» Written request
Write out the items below exactly, beginning at the line that contains "Task: Preview List" and continuing through the end of the items. Leave the pictures out of your answer.

» Recorded information

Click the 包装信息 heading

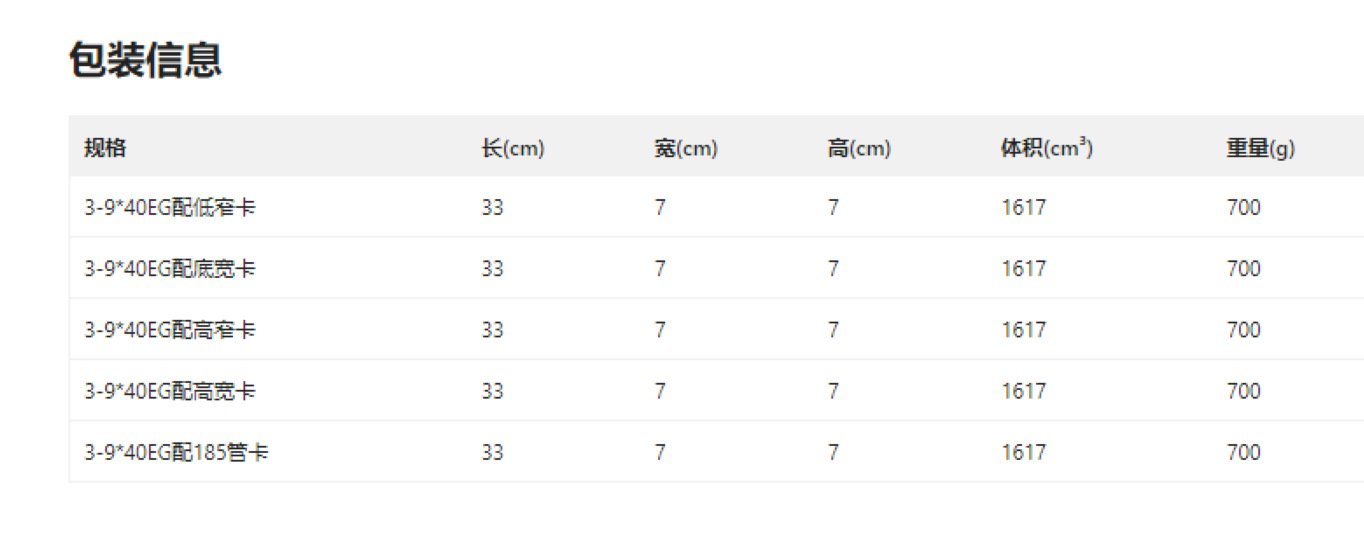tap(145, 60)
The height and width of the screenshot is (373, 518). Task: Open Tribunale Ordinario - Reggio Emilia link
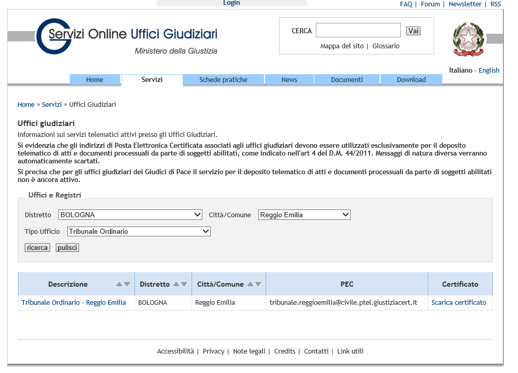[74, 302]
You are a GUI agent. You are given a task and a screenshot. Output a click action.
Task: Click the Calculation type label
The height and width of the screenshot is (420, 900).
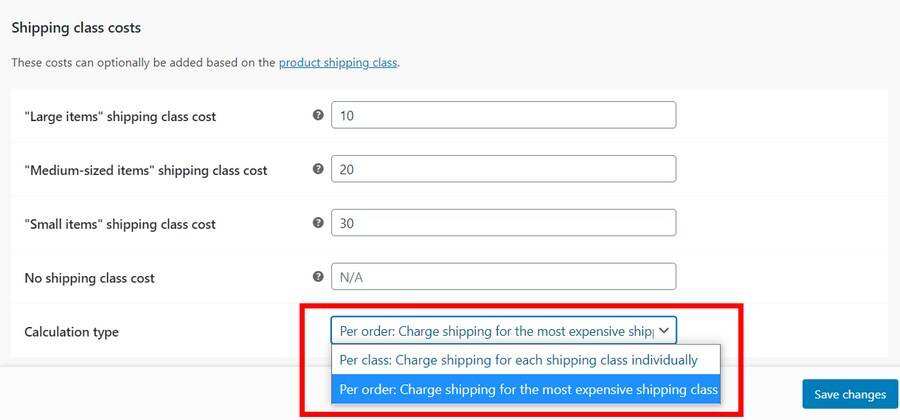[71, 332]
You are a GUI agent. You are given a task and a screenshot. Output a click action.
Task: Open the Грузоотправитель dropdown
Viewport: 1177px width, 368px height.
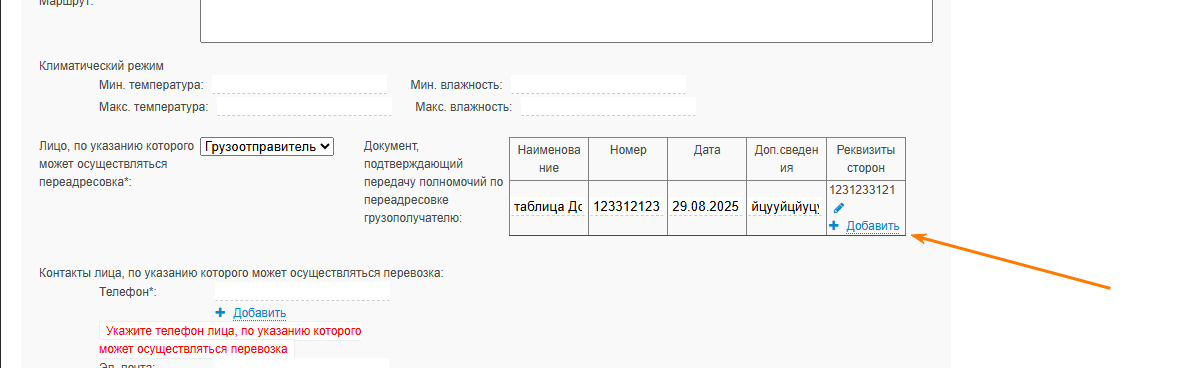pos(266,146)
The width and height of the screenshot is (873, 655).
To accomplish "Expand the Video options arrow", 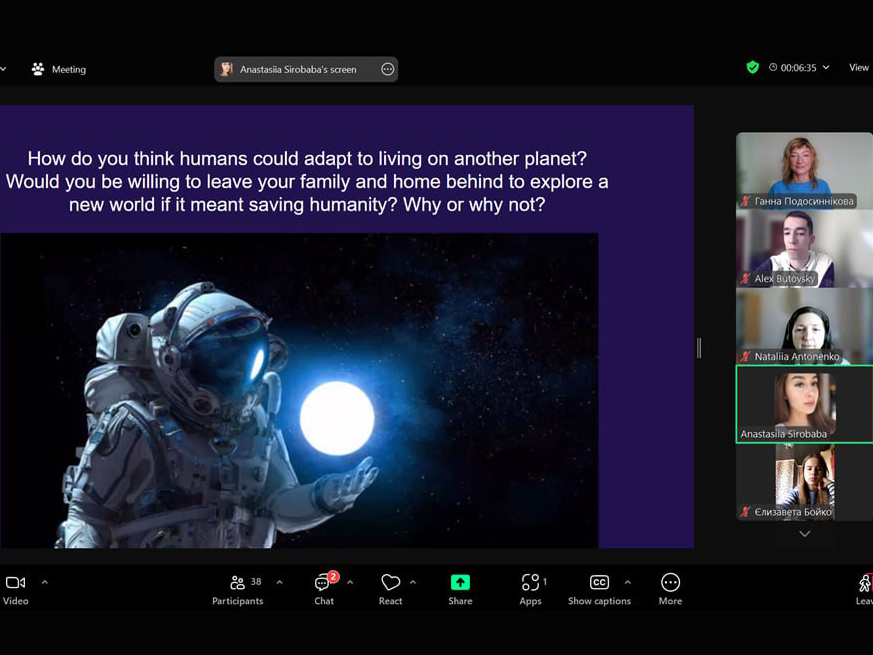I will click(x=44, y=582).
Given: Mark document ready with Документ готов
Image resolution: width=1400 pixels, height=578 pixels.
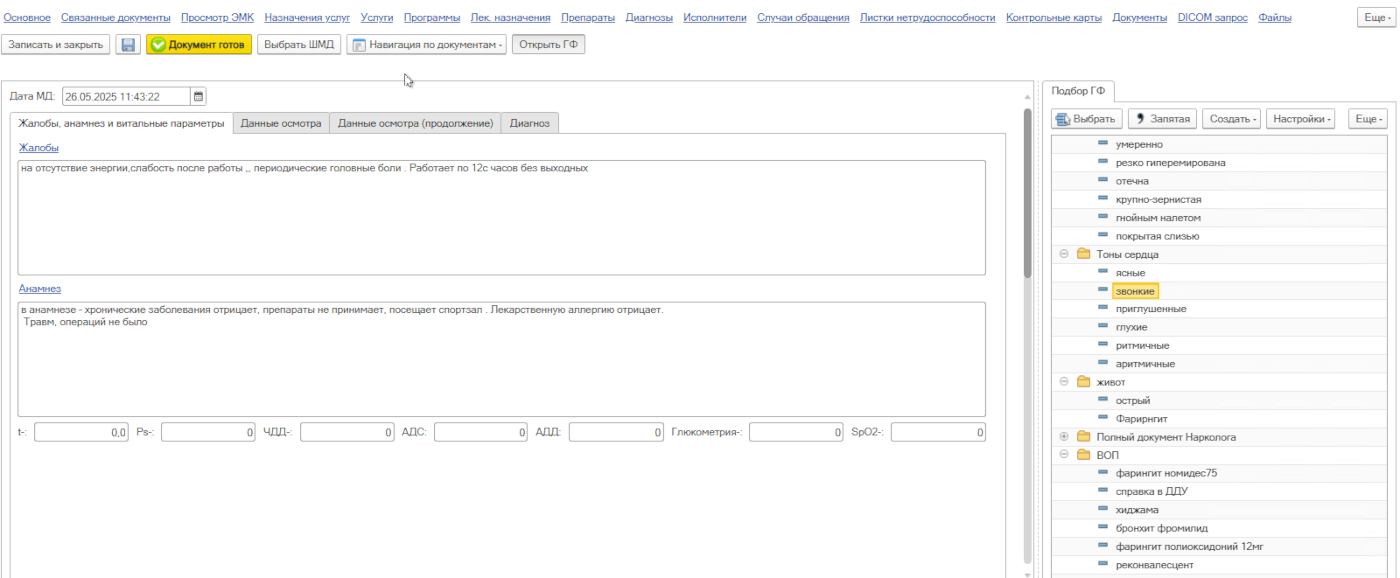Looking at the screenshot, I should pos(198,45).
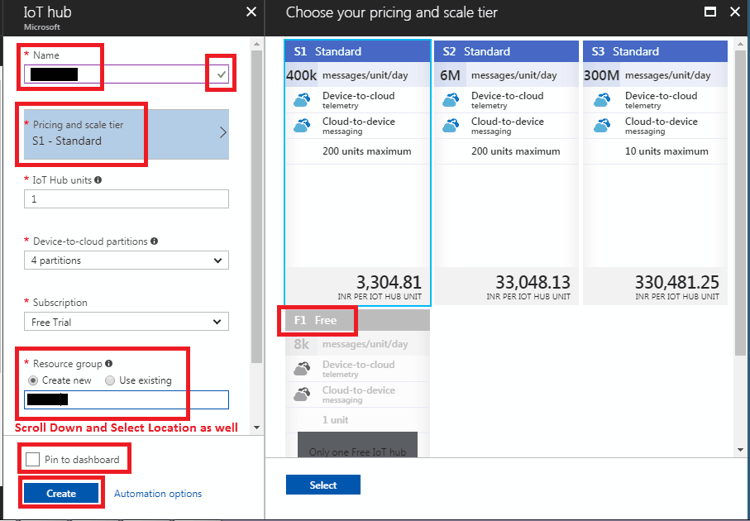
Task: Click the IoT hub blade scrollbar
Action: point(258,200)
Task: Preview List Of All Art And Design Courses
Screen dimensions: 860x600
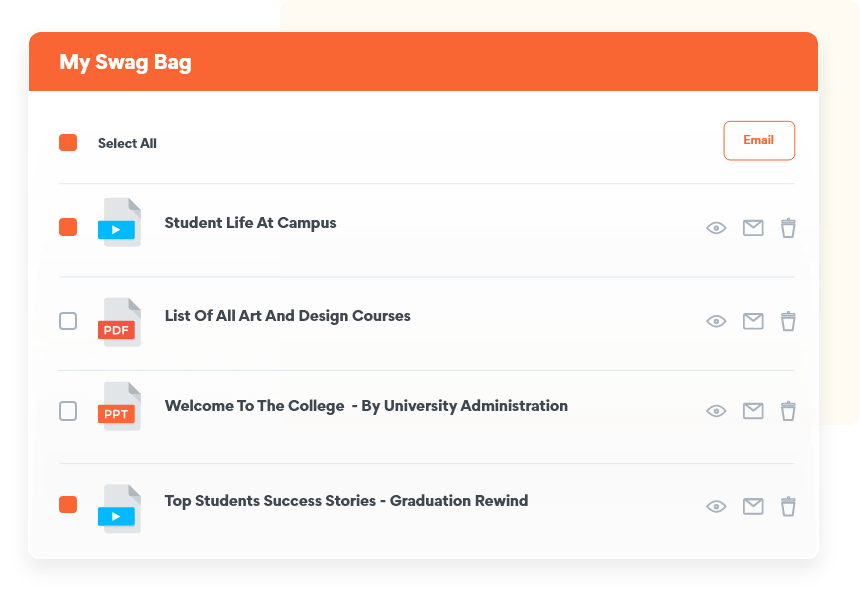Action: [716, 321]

» Correct response
Task: Preview List Of All Art And Design Courses
Screen dimensions: 860x600
Action: [716, 321]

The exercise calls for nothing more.